The late Na+ current (INa,L) is known to contribute to cardiac action potential (AP) plateau and upregulation of INaL leads to arrhythmogenic activities. We used an innovative self-action potential (sAP)-clamp technique to directly record the dynamic INa,L during the cell's own AP. We studied the dynamic INaL in rabbit ventricular myocytes under physiological conditions wherein [Na+]i and [Ca2+]i homeostasis were preserved. We then determined the effect of GS967, a newly developed selective and potent inhibitor of INa,L. Results: (1) During the various phases of AP waveform, the dynamic INa,L amplitude was low at phase-1, gradually increased during phase-2 to reach a peak, and declined at phase-3. This profile of INa,L magnitude and time course under AP-clamp is distinctively different from the monotonically declining INa,L current seen under rectangular pulse voltage-clamp due to non-equilibrium gating. (2) GS967 selectively inhibits INa,L during AP in a concentration-dependent manner with an IC50 of 57 nM. Unlike tetrodotoxin, GS967 did not significantly inhibit the fast Na+ current. Hence, GS967 shortened the AP duration without affecting the AP upstroke. (3) The INa,L peak amplitude was 0.78±0.07 A/F under physiological condition. Anemonia toxin II (ATX-II) at 5 nM increased the INaL amplitude to 1.25 ±0.14 A/F, and prolonged APD95 from 212.4±10.5 ms (control) to 305.6±19.1 ms (ATX-II).

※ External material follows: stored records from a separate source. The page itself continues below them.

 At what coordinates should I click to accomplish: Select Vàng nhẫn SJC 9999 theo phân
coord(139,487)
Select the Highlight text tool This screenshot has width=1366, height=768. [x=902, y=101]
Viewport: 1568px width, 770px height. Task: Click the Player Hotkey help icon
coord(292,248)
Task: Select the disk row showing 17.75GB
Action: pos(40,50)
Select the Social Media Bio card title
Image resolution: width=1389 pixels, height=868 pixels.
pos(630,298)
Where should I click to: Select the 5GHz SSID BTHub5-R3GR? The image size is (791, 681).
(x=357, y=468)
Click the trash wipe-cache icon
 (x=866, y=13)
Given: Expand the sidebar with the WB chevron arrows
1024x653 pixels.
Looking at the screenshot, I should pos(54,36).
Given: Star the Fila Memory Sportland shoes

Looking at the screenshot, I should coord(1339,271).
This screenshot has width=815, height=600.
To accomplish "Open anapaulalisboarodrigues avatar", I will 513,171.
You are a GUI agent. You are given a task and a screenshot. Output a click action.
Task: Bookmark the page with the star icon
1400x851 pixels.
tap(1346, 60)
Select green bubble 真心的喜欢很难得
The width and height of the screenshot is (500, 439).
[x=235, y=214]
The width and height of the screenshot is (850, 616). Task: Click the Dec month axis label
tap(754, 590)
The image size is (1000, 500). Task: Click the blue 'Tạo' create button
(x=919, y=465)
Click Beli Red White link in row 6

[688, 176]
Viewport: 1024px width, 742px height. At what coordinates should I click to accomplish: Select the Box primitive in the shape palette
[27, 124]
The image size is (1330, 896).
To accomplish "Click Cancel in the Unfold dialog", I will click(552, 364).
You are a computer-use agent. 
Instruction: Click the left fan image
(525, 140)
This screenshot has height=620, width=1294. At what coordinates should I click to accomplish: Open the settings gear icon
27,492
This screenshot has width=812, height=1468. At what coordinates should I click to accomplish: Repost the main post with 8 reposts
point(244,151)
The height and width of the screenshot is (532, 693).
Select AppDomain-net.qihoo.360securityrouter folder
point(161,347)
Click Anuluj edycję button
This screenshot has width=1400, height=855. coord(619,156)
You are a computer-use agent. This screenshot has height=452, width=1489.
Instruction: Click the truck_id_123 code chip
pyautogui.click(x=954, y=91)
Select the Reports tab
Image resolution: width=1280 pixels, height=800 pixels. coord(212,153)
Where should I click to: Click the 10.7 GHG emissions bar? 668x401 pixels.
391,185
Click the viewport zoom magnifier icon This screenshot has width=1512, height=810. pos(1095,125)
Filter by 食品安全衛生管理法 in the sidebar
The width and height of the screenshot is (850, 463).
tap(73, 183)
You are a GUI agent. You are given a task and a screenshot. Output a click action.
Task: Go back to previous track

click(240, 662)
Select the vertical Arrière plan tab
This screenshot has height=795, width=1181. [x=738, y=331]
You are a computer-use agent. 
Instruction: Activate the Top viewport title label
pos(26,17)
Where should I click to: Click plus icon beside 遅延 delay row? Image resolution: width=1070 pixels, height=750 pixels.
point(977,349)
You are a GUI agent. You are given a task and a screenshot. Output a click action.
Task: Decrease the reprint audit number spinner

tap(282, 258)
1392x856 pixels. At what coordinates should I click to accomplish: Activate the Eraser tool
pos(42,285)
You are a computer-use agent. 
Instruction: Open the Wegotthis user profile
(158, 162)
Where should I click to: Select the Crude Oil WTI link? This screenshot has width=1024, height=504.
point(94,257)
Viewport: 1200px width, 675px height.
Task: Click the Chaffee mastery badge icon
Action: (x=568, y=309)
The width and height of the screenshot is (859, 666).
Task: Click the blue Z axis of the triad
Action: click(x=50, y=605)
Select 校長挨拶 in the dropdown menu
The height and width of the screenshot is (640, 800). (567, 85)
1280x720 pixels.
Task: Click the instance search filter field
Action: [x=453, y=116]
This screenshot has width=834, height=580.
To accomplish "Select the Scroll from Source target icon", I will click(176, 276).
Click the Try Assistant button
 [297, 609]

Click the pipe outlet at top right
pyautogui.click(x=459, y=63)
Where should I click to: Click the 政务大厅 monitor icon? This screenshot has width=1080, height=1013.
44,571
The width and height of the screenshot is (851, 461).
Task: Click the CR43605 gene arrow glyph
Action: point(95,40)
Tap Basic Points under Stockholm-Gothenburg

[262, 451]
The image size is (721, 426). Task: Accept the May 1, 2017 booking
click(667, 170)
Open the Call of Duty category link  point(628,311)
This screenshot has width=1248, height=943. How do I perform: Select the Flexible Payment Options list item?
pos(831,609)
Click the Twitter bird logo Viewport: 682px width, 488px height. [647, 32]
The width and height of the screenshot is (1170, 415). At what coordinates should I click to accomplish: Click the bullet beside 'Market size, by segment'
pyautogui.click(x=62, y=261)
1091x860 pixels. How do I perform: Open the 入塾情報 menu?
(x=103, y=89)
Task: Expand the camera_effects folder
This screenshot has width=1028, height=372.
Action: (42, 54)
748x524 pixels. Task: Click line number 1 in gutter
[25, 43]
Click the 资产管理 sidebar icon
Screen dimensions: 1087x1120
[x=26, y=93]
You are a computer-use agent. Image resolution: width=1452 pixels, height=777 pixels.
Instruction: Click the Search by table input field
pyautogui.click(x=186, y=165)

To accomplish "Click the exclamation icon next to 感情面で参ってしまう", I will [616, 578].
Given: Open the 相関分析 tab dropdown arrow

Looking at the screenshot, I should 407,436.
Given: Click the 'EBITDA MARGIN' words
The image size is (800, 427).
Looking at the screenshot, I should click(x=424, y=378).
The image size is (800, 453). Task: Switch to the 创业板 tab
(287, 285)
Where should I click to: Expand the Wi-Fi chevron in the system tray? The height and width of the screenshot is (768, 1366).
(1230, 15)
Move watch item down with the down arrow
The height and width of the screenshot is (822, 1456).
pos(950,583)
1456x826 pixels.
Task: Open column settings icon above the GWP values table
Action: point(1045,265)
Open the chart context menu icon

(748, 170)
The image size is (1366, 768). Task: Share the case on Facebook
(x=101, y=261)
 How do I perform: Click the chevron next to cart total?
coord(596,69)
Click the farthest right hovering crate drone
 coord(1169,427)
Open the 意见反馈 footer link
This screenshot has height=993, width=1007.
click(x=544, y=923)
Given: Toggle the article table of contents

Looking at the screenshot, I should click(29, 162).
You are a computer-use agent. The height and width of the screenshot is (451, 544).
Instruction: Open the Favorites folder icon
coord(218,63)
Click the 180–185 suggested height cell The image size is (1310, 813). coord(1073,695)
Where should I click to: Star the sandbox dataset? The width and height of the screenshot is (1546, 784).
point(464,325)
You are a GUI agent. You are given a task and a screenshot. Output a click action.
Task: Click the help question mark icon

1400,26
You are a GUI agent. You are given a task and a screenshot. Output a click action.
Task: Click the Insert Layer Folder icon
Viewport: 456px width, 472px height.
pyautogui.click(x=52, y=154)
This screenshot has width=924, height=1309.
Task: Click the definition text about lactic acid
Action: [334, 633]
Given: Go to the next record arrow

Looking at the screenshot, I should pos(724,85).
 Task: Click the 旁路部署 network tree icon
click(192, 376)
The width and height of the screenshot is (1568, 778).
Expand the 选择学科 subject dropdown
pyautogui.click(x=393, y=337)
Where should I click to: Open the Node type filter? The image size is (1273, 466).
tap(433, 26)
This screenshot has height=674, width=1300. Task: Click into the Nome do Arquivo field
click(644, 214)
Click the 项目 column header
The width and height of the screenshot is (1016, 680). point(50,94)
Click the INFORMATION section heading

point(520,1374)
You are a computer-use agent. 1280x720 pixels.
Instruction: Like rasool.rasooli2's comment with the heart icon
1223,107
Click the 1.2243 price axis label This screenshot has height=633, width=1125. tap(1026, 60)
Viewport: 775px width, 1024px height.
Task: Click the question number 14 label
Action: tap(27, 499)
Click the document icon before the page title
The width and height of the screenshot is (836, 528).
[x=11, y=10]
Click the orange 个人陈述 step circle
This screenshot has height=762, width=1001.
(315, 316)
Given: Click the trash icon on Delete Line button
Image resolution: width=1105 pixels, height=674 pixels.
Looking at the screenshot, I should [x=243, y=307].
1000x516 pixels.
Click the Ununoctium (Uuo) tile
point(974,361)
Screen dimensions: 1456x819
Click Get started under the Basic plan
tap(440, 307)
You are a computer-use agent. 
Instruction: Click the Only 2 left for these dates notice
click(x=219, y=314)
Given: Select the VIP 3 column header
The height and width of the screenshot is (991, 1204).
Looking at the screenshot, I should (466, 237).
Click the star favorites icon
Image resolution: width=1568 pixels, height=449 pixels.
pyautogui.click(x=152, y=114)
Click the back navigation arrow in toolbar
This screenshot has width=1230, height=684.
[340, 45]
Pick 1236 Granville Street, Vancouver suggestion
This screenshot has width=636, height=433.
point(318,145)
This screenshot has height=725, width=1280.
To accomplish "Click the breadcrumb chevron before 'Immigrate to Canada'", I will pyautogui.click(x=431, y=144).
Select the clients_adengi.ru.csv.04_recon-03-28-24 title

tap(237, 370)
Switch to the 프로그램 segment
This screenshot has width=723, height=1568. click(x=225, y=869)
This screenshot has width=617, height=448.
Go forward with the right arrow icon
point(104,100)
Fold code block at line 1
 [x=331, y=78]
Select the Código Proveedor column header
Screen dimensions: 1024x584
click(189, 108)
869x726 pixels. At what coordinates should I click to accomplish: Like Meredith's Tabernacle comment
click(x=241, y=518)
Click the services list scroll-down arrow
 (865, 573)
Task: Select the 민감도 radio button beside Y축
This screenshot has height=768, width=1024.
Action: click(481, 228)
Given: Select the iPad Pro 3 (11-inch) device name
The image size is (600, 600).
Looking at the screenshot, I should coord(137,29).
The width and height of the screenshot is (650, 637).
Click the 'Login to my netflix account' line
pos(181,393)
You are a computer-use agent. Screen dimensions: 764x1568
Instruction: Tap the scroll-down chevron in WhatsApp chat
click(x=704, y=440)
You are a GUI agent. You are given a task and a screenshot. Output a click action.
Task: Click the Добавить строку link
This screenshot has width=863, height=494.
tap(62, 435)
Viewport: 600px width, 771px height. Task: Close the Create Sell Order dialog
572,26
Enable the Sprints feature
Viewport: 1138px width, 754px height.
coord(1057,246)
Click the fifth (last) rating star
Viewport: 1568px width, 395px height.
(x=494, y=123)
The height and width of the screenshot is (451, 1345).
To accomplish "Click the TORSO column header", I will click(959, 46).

GS967 (1uM) effectively shortened APD and suppressed afterdepolarizations (EADs) induced by ATX-II. Conclusion: Our sAP-clamp data reveal a surprisingly large INa,L during AP plateau under physiological condition, which explains why INa,L significantly affect cardiac AP morphology and arrhythmogenesis. GS967 inhibits INa,L during AP plateau without blocking the fast Na+ current at AP upstroke, and therefore provides a promising therapeutic strategy to suppress cardiac arrhythmias without slowing conduction.